GIVEN PROBLEM
Please answer these questions about the Kubernetes deployment text:
(a) How is the integration packaged?
(b) Why can the basic and intermediate deployment tasks be performed using a Kubernetes minikube?
(c) Which kind of rollback does Helm support?

SUPPLIED TEXT
+===+
This topic describes how to deploy GigaSpaces products in a Kubernetes environment. The integration is packaged as a Helm chart. You can deploy the full InsightEdge platform, which includes the data grid, using the Helm chart available in the GigaSpaces Helm repository.
Before beginning to work with the data grid and InsightEdge, ensure that you have the following installed on your local machine or a VM:
This topic describes how to do basic and intermediate-level deployment tasks for the data grid and InsightEdge using simple Helm commands. You can perform these tasks using a Kubernetes minikube, because you only need a single node.
Configuring the data grid for InsightEdge involves the same tasks as configuring the data grid alone. The deployment and maintenance tasks described below use
insightedge Helm charts commands. However, you can also perform these tasks using the
xap Helm charts commands.
In this section, you will learn how to do the following:
- Get the required GigaSpaces Helm charts
- Start a data grid in Kubernetes
- Monitor your data grid using Kubernetes tools
- Delete your data grid
Accessing the GigaSpaces Helm Charts
The Helm package manager is used for installing InsightEdge and XAP in the Kubernetes environment. Helm makes deploying complex applications more portable, supports automatic rollbacks, and is a familiar pattern for developers that is easy to understand. Moreover, since Helm is open source, there are many community charts available with standard configurations for common application services.
+===+
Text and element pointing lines
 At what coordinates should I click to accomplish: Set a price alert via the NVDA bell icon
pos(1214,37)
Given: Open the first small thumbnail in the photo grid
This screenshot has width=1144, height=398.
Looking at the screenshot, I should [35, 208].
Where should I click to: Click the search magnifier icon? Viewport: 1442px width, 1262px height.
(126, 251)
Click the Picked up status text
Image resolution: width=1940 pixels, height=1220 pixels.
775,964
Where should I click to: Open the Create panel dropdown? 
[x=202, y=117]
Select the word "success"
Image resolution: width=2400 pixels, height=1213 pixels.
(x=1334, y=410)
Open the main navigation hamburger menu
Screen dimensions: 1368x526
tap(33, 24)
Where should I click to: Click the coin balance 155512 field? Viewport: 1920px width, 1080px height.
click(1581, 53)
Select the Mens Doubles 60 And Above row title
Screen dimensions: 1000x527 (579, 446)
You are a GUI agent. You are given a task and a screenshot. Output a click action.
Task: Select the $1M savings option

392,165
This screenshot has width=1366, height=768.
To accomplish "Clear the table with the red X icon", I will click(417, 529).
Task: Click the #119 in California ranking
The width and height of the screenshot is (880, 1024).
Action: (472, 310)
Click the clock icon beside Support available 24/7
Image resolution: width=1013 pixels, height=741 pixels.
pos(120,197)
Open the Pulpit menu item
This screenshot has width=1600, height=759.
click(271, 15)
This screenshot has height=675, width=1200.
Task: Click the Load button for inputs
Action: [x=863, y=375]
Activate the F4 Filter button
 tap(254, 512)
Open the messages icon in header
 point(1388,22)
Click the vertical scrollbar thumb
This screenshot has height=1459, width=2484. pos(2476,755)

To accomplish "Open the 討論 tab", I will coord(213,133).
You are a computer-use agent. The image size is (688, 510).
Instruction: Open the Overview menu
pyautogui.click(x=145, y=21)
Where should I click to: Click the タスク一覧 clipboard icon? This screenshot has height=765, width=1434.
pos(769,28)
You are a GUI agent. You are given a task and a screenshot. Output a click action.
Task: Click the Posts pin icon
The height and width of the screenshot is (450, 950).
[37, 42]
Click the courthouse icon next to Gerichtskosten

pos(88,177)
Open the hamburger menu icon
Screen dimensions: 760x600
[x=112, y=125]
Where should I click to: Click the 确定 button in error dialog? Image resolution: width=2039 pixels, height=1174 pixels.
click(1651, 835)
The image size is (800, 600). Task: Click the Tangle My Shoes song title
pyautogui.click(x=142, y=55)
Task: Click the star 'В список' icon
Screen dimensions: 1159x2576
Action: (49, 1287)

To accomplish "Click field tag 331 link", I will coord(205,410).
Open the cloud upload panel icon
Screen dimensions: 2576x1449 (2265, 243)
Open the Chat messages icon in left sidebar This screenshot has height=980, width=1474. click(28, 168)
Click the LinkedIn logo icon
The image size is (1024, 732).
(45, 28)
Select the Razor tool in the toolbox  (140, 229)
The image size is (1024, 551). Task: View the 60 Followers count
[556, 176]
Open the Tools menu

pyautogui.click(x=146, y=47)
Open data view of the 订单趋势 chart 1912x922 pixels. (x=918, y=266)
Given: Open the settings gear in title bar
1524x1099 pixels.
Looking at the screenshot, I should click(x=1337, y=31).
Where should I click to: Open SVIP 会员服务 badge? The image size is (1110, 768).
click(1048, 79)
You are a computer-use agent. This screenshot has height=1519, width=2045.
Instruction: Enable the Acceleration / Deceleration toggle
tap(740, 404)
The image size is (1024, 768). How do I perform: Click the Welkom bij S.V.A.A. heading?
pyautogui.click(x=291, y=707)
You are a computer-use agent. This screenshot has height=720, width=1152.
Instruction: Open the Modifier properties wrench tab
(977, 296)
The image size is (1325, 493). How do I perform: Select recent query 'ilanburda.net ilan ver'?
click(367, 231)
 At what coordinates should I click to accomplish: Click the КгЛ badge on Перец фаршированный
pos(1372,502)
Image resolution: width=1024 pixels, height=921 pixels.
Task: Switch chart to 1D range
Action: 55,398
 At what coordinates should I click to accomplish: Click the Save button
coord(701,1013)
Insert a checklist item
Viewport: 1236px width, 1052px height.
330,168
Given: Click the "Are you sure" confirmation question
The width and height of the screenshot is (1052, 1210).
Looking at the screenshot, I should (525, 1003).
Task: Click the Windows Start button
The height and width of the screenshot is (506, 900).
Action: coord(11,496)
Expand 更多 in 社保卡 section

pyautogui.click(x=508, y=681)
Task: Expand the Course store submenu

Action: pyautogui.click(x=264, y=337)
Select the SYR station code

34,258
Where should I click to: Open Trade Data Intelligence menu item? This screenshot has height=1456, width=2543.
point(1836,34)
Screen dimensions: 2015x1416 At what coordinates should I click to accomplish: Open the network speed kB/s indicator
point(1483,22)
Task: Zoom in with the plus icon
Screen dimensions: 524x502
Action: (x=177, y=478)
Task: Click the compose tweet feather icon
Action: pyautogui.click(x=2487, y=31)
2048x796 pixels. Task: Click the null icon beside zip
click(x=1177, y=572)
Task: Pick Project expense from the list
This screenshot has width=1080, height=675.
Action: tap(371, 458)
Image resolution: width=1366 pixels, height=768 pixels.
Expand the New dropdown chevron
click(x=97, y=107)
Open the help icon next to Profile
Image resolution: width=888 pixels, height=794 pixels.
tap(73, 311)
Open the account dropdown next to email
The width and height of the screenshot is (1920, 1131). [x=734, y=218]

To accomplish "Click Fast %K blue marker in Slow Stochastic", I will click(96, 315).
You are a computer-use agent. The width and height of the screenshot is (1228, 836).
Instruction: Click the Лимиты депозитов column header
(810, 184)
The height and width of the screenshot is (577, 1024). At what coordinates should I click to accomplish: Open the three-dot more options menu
+===+
SOLUTION FOR THIS PROBLEM
(a) As a Helm chart.
(b) Because only a single node is needed.
(c) Automatic rollbacks.